**Required action**
Return every record below exactly.

- - -

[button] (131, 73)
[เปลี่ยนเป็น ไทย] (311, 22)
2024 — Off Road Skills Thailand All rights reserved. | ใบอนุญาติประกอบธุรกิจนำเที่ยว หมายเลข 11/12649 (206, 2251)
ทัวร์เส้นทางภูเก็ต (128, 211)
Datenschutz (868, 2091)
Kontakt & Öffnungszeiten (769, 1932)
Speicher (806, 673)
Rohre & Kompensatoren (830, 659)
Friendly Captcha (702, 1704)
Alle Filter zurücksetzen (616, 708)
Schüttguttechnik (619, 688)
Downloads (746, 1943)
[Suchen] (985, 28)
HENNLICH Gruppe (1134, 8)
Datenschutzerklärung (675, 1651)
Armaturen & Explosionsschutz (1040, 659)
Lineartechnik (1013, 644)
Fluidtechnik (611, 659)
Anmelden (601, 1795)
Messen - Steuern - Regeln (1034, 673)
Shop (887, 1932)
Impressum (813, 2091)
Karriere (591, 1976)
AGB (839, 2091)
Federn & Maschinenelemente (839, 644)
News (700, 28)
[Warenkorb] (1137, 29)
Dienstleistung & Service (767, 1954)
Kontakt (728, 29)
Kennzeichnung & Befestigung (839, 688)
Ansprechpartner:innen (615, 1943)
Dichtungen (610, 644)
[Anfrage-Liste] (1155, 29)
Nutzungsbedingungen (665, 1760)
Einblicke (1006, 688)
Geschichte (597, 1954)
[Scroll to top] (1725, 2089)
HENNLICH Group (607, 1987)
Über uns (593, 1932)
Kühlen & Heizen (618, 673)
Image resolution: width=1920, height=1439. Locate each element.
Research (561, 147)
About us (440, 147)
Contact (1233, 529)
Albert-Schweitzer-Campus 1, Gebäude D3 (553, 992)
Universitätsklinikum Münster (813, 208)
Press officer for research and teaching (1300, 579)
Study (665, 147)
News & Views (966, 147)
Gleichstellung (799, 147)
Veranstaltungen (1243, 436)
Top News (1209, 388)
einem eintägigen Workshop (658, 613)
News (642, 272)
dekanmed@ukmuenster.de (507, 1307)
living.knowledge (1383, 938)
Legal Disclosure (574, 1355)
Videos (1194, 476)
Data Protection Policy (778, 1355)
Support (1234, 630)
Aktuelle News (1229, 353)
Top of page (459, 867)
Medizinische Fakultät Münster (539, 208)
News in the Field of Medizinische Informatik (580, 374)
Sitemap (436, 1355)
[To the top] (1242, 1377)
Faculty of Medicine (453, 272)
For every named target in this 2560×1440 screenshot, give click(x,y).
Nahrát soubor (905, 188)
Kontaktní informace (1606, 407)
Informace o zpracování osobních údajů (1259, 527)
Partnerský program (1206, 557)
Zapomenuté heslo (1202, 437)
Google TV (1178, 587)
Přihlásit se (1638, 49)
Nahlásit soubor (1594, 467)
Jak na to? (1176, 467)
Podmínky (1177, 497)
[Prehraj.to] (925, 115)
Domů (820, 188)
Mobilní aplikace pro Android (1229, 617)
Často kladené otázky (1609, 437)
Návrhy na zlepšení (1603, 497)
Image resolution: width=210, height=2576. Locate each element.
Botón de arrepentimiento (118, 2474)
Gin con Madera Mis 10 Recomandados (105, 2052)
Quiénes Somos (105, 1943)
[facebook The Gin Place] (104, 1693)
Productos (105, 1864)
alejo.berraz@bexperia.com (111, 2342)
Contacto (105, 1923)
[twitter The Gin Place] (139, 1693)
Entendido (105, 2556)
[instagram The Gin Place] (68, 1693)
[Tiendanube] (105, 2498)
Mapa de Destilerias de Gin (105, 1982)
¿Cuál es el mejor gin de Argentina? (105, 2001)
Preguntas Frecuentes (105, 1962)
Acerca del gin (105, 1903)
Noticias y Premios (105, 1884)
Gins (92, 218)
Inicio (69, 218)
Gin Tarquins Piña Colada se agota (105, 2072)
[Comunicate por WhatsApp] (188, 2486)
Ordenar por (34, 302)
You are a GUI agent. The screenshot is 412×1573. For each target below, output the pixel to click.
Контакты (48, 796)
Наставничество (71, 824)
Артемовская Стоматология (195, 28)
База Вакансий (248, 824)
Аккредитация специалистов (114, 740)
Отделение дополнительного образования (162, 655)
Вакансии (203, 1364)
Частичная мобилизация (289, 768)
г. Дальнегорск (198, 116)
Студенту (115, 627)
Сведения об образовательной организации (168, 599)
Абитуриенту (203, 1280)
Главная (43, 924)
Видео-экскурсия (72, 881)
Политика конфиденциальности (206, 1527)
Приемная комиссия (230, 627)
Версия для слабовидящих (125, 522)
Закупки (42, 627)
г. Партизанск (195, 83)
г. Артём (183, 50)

- - -

**Problem solution**
[button] (131, 73)
[เปลี่ยนเป็น ไทย] (311, 22)
2024 — Off Road Skills Thailand All rights reserved. | ใบอนุญาติประกอบธุรกิจนำเที่ยว หมายเลข 11/12649 (206, 2251)
ทัวร์เส้นทางภูเก็ต (128, 211)
Datenschutz (868, 2091)
Kontakt & Öffnungszeiten (769, 1932)
Speicher (806, 673)
Rohre & Kompensatoren (830, 659)
Friendly Captcha (702, 1704)
Alle Filter zurücksetzen (616, 708)
Schüttguttechnik (619, 688)
Downloads (746, 1943)
[Suchen] (985, 28)
HENNLICH Gruppe (1134, 8)
Datenschutzerklärung (675, 1651)
Armaturen & Explosionsschutz (1040, 659)
Lineartechnik (1013, 644)
Fluidtechnik (611, 659)
Anmelden (601, 1795)
Messen - Steuern - Regeln (1034, 673)
Shop (887, 1932)
Impressum (813, 2091)
Karriere (591, 1976)
AGB (839, 2091)
Federn & Maschinenelemente (839, 644)
News (700, 28)
[Warenkorb] (1137, 29)
Dienstleistung & Service (767, 1954)
Kontakt (728, 29)
Kennzeichnung & Befestigung (839, 688)
Ansprechpartner:innen (615, 1943)
Dichtungen (610, 644)
[Anfrage-Liste] (1155, 29)
Nutzungsbedingungen (665, 1760)
Einblicke (1006, 688)
Geschichte (597, 1954)
[Scroll to top] (1725, 2089)
HENNLICH Group (607, 1987)
Über uns (593, 1932)
Kühlen & Heizen (618, 673)
Image resolution: width=1920, height=1439. Locate each element.
Research (561, 147)
About us (440, 147)
Contact (1233, 529)
Albert-Schweitzer-Campus 1, Gebäude D3 (553, 992)
Universitätsklinikum Münster (813, 208)
Press officer for research and teaching (1300, 579)
Study (665, 147)
News & Views (966, 147)
Gleichstellung (799, 147)
Veranstaltungen (1243, 436)
Top News (1209, 388)
einem eintägigen Workshop (658, 613)
News (642, 272)
dekanmed@ukmuenster.de (507, 1307)
living.knowledge (1383, 938)
Legal Disclosure (574, 1355)
Videos (1194, 476)
Data Protection Policy (778, 1355)
Support (1234, 630)
Aktuelle News (1229, 353)
Top of page (459, 867)
Medizinische Fakultät Münster (539, 208)
News in the Field of Medizinische Informatik (580, 374)
Sitemap (436, 1355)
[To the top] (1242, 1377)
Faculty of Medicine (453, 272)
For every named target in this 2560×1440 screenshot, give click(x,y).
Nahrát soubor (905, 188)
Kontaktní informace (1606, 407)
Informace o zpracování osobních údajů (1259, 527)
Partnerský program (1206, 557)
Zapomenuté heslo (1202, 437)
Google TV (1178, 587)
Přihlásit se (1638, 49)
Nahlásit soubor (1594, 467)
Jak na to? (1176, 467)
Podmínky (1177, 497)
[Prehraj.to] (925, 115)
Domů (820, 188)
Mobilní aplikace pro Android (1229, 617)
Často kladené otázky (1609, 437)
Návrhy na zlepšení (1603, 497)
Image resolution: width=210, height=2576. Locate each element.
Botón de arrepentimiento (118, 2474)
Gin con Madera Mis 10 Recomandados (105, 2052)
Quiénes Somos (105, 1943)
[facebook The Gin Place] (104, 1693)
Productos (105, 1864)
alejo.berraz@bexperia.com (111, 2342)
Contacto (105, 1923)
[twitter The Gin Place] (139, 1693)
Entendido (105, 2556)
[instagram The Gin Place] (68, 1693)
[Tiendanube] (105, 2498)
Mapa de Destilerias de Gin (105, 1982)
¿Cuál es el mejor gin de Argentina? (105, 2001)
Preguntas Frecuentes (105, 1962)
Acerca del gin (105, 1903)
Noticias y Premios (105, 1884)
Gins (92, 218)
Inicio (69, 218)
Gin Tarquins Piña Colada se agota (105, 2072)
[Comunicate por WhatsApp] (188, 2486)
Ordenar por (34, 302)
You are a GUI agent. The screenshot is 412×1573. For each target below, output the pixel to click.
Контакты (48, 796)
Наставничество (71, 824)
Артемовская Стоматология (195, 28)
База Вакансий (248, 824)
Аккредитация специалистов (114, 740)
Отделение дополнительного образования (162, 655)
Вакансии (203, 1364)
Частичная мобилизация (289, 768)
г. Дальнегорск (198, 116)
Студенту (115, 627)
Сведения об образовательной организации (168, 599)
Абитуриенту (203, 1280)
Главная (43, 924)
Видео-экскурсия (72, 881)
Политика конфиденциальности (206, 1527)
Приемная комиссия (230, 627)
Версия для слабовидящих (125, 522)
Закупки (42, 627)
г. Партизанск (195, 83)
г. Артём (183, 50)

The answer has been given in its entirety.